Deux choses incombent à celui qui allègue l’abus. D’abord, il doit préciser quelles attentes ont censément été frustrées et en établir le caractère raisonnable. Ensuite, il doit démontrer que ces attentes raisonnables ont été frustrées par un comportement que vise le libellé de la loi, à savoir le fait d’abuser des droits d’un détenteur de valeurs mobilières ou de se montrer injuste à son égard en lui portant préjudice ou en ne tenant pas compte de ses intérêts.


Dans la présente affaire, le recours pour abus est sans fondement.
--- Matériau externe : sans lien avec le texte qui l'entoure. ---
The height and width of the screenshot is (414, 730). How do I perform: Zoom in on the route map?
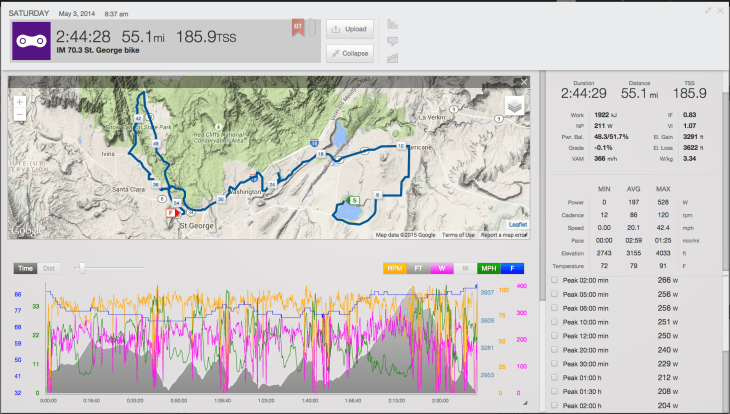21,101
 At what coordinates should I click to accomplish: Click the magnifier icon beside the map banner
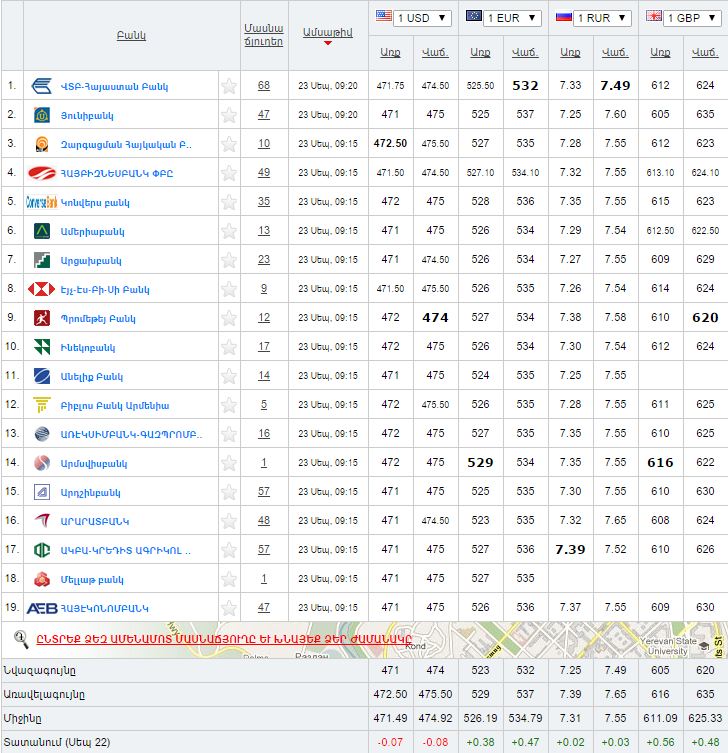point(20,637)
M ne pouvait pas raisonnablement s’attendre à être traité comme un actionnaire : il ne l’était plus et il avait expressément demandé à ne plus être traité comme tel. On peut tout au plus reprocher à la société de ne pas avoir donné suite au vœu de M en omettant d’observer certaines formalités requises de sa part. Cependant, on ne saurait affirmer au vu de ces conclusions qu’elle a agi abusivement à l’égard de M ou qu’elle l’a dépouillé illégalement de sa qualité d’actionnaire. En fait, la société a omis de s’assurer de l’observation de toutes les formalités d’ordre juridique avant d’inscrire le transfert des actions à R. Les mesures de la société que M tient pour abusives ont en fait été prises, bien que de manière imparfaite, selon la volonté qu’il avait exprimée.


L’inobservation des formalités de la LCSA par une société ne constitue pas en soi de l’abus. Peut ouvrir droit au recours pour abus le comportement qui frustre l’attente raisonnable, mais pas celui qui est seulement contraire à la LCSA. En l’espèce, l’inobservation des formalités nécessaires au retrait de M à titre d’actionnaire, conformément à la volonté qu’il avait exprimée, ne saurait constituer un acte injustement préjudiciable à son égard en ce qu’elle le prive de sa qualité d’actionnaire. La société a omis d’observer les formalités requises pour donner suite à sa volonté de cesser d’être actionnaire. L’omission d’effectuer régulièrement son retrait à titre d’actionnaire, selon la volonté qu’il avait exprimée, ne saurait non plus rendre juste et équitable la réintégration de M au sein de l’actionnariat. Pourvoi rejeté.